In September 2015, Mr Zakka was invited to give a talk at a conference in Tehran on women in sustainable development by Shahindokht Molaverdi, who then served as vice-president for women and family affairs.

Nearly a decade earlier, he had founded IJMA3, a Beirut-based information and communication technology organisation that aims to bridge the digital divide in the Arab world. “I used to work with international NGOs that got contracts with USAID and the State Department, but also with the World Bank and the European Union,” he said.

He would divide his time equally between travelling, Washington DC, and his home in Beirut, where he was born.

Mr Zakka had visited Tehran several times before on official visits, invited by state bodies such as the Iranian cyberspace council and the Telecom Ministry.

But this time, men in civilian clothes stopped his taxi as he was returning to the airport, forced him out of the car and brought to Evin prison.

“They blindfolded me.

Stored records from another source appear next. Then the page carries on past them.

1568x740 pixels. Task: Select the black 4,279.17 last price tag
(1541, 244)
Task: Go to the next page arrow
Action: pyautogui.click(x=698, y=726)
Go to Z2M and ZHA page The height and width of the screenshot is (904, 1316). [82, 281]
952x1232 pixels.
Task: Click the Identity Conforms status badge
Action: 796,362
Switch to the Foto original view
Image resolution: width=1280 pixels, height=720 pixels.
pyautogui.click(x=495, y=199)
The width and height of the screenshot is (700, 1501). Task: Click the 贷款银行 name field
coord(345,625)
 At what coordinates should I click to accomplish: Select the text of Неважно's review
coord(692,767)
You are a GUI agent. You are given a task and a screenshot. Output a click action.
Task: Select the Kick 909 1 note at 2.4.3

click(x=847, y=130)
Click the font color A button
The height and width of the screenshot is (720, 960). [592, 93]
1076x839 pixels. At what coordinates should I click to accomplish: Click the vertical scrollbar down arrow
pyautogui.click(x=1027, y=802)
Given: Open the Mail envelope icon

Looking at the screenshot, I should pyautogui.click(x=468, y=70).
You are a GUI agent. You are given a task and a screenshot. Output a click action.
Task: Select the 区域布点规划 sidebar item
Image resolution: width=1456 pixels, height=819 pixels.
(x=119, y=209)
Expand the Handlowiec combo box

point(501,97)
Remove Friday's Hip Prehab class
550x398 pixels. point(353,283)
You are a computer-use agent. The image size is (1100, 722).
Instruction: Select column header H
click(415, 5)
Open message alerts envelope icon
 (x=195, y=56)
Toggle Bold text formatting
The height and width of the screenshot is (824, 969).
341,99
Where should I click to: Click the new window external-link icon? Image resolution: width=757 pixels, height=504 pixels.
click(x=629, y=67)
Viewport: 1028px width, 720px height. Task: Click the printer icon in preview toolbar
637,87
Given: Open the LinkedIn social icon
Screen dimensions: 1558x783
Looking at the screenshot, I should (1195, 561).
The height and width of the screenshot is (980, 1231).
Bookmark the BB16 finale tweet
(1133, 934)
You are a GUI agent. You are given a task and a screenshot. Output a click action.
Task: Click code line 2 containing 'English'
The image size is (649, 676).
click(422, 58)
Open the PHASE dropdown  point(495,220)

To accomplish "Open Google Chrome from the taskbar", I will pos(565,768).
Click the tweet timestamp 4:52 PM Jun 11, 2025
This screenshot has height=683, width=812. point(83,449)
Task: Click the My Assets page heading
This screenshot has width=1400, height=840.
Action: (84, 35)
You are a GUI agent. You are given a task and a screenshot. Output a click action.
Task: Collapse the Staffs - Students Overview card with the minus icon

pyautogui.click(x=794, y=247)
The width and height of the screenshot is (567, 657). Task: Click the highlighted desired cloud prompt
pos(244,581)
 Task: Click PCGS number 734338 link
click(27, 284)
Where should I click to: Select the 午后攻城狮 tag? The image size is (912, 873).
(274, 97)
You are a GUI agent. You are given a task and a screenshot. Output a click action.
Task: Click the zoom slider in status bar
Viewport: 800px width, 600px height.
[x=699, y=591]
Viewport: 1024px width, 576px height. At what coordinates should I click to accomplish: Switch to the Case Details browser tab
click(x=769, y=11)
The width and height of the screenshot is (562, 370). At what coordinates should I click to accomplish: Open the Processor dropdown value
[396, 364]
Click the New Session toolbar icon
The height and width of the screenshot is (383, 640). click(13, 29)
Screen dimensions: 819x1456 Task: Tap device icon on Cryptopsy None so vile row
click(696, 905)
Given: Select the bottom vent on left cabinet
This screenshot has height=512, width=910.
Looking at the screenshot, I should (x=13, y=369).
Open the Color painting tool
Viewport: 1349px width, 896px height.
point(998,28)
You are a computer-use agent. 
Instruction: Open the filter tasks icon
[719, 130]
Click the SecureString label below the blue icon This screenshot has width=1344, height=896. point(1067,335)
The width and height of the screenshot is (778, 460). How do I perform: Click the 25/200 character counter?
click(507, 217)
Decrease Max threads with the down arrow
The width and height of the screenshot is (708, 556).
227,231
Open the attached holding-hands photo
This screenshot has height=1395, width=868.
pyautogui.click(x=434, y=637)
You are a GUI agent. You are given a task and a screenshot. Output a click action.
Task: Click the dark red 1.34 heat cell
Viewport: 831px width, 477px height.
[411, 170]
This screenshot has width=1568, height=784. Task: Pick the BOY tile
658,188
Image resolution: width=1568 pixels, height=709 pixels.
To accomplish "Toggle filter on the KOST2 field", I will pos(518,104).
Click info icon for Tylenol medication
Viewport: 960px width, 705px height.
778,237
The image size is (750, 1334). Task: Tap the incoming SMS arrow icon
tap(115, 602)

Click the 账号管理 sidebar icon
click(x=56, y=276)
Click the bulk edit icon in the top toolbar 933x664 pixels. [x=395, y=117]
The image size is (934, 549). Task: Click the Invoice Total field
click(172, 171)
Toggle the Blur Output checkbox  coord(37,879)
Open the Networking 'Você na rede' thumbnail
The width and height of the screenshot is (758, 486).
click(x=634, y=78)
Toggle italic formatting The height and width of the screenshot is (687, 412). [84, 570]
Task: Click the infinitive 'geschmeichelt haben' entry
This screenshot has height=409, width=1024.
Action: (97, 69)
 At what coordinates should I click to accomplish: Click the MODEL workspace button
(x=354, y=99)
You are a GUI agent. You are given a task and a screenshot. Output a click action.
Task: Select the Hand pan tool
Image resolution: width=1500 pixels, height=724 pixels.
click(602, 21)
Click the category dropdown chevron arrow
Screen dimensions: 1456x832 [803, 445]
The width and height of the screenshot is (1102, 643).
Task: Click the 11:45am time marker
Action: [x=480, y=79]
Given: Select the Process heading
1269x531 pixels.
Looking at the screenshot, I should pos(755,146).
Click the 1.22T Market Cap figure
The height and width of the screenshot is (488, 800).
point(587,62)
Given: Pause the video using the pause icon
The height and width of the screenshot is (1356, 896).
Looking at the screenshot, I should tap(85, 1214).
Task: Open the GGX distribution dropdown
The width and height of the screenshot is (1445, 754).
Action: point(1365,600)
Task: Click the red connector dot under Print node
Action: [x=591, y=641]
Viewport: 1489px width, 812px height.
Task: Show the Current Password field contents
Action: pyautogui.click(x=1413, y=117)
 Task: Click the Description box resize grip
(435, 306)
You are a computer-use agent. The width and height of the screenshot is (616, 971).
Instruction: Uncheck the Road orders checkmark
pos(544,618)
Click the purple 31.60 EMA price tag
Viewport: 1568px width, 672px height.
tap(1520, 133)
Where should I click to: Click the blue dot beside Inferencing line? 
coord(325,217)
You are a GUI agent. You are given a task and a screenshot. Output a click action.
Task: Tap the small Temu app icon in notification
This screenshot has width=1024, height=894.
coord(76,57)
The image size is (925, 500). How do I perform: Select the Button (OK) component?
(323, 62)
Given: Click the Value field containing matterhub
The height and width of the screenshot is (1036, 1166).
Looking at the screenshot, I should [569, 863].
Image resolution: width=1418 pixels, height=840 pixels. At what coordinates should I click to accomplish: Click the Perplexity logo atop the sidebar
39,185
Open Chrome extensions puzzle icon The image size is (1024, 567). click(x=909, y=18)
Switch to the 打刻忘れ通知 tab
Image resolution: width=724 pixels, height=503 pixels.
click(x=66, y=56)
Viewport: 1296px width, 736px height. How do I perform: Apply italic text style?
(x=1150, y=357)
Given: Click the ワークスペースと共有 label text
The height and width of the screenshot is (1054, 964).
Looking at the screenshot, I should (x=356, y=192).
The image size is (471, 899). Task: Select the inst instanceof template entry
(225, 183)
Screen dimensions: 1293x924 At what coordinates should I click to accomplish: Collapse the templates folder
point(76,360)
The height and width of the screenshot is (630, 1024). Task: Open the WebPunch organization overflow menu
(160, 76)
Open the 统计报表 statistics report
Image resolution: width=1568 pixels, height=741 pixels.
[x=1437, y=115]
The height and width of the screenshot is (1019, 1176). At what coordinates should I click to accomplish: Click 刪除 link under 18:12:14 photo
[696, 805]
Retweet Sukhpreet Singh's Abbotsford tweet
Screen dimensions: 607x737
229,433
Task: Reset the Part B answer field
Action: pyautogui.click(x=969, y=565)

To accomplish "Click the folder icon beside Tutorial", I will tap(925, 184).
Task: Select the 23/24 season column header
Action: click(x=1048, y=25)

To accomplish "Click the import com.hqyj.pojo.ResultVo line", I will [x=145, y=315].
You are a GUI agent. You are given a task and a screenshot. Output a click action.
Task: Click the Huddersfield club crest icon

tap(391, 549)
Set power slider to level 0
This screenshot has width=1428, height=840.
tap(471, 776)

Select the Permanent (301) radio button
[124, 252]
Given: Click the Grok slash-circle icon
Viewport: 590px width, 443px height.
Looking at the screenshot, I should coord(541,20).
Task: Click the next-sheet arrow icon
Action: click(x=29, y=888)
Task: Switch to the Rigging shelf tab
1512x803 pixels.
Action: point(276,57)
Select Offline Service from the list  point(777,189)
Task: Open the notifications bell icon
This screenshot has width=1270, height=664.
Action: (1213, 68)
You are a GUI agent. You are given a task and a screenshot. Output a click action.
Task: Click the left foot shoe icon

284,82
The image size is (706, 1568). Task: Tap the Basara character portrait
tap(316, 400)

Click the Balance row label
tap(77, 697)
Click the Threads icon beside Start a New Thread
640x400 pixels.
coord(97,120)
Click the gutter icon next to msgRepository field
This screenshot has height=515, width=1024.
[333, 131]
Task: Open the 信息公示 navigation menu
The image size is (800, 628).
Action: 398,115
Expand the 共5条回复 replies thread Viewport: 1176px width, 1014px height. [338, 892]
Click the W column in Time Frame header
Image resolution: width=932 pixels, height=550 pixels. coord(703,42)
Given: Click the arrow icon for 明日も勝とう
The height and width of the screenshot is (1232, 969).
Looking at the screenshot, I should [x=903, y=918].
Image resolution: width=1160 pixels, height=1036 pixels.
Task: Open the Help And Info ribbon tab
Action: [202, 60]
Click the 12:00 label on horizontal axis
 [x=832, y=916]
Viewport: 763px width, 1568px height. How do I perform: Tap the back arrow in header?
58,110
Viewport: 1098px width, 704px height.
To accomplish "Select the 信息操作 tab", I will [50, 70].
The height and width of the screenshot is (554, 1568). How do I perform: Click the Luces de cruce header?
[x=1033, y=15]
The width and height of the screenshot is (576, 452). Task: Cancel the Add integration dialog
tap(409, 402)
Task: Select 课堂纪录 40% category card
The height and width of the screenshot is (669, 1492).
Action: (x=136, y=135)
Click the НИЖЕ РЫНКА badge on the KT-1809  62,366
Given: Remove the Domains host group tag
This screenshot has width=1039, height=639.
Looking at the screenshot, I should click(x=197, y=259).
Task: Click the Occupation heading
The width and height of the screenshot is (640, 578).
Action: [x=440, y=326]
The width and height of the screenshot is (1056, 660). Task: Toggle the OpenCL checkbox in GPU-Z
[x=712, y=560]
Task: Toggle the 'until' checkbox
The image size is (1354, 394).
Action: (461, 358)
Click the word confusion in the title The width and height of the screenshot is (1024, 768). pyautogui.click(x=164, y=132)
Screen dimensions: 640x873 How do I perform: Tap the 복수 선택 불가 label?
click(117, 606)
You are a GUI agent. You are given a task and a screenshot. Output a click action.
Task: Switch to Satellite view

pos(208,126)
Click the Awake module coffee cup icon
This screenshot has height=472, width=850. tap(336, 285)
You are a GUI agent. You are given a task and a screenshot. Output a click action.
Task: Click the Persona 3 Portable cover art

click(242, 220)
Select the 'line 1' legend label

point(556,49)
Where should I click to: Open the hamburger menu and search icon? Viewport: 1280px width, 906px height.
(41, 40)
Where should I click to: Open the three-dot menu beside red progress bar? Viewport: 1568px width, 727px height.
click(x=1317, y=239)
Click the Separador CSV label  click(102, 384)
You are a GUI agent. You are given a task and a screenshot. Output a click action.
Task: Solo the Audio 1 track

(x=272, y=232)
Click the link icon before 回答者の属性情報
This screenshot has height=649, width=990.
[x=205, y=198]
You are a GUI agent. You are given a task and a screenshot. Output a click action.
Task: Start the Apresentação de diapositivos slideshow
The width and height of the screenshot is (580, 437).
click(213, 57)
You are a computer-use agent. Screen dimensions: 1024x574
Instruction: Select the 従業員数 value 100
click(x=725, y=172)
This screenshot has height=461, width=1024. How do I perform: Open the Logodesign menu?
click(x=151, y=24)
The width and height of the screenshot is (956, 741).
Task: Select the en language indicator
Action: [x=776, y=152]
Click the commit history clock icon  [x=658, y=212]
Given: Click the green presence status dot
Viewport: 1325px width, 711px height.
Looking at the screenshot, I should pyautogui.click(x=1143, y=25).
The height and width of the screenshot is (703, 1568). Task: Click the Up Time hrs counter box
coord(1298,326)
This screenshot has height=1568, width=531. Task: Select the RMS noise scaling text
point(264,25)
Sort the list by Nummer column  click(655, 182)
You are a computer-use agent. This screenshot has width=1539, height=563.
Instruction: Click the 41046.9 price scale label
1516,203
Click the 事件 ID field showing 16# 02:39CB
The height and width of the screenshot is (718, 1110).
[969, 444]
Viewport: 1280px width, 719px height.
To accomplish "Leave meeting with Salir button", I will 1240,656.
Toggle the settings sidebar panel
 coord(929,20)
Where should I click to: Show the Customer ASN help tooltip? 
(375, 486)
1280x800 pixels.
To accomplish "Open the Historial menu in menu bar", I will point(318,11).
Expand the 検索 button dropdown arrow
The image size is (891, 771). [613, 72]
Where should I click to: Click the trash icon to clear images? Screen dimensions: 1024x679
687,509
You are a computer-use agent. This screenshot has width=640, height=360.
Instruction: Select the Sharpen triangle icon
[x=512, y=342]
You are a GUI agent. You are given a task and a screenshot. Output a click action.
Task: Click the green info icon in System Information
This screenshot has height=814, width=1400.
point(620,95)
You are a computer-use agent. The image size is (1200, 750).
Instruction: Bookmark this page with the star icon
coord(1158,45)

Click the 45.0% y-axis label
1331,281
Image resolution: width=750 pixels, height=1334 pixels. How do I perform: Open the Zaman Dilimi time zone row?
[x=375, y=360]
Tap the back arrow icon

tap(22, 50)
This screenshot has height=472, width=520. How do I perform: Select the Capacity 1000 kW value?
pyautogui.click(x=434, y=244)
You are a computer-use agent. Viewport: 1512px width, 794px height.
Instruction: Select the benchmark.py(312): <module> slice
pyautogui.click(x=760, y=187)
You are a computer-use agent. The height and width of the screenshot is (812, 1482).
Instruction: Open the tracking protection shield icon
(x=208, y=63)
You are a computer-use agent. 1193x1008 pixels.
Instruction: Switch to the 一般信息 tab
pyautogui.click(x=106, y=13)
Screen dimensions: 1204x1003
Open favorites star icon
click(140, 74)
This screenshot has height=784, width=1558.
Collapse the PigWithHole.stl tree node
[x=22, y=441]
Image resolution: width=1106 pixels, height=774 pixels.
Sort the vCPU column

For over a month, I didn’t know where I was,” he recalled, sitting in a hotel room in Lebanon, surrounded by family and friends.

"First, they said they wanted to kill me because of Mina stampede," he said, in reference to the thousands of pilgrims crushed to death in Mecca during the same month as his arrest. Many of them were Iranian. "They gave me papers to write my will. They play with your mind."

Mr Zakka says that he was forced to sit in stress positions for hours.

“I couldn’t believe what was happening to me. I thought I was in a coma and that I would wake up soon,” he recalls.

Mr Zakka was held in solitary confinement for a year-and-a-half in the IRGC wing of Evin before being moved to an overcrowded cell shared with 50 other people, including several dual nationals and one other foreigner, US citizen Xiyue Wang.

Visibly tired and ill, Mr Zakka said that he felt driven by the promise he made his co-detainees to campaign for their release.

“They were very difficult times. You hope to die. You hope that the next morning you will not wake up.”

Mr Zakka suffers from health problems partly due to six hunger strikes he undertook while in detention, the longest of which lasted 33 days.

“I felt abandoned by everyone,” he said, his voice breaking. “It’s only when the US congress started passing resolutions and bills that included my name [in 2017] that I felt the world had not completely forgotten about me.”

In September last year, Mrs Molaverdi, now a presidential advisor, acknowledged that the Iranian government had “failed” Mr Zakka and that his arrest harmed the image of her country.

Mr Zakka said Iranian authorities lavished gifts on him in an effort to apologise.

“They brought me to a carpet shop and told me to choose. They kept asking, please pick the best one, we want to show our apology,” he said. The one he chose was worth $10 000, he was told.

The framed carpet, as well as a delicate porcelain teacup and a painting of a traditional Middle East street scene all made it to Mr Zakka’s hotel room in Lebanon. He says he will keep them.

“They took me to the presidential pavilion at the airport when they said good-bye,” he said. “It was just to look good for the media.”

Asked what his plans were now that he was free, Mr Zakka shrugged. “It’s too early for that. When I wake up at night, I still can’t believe I’m not in Evin.”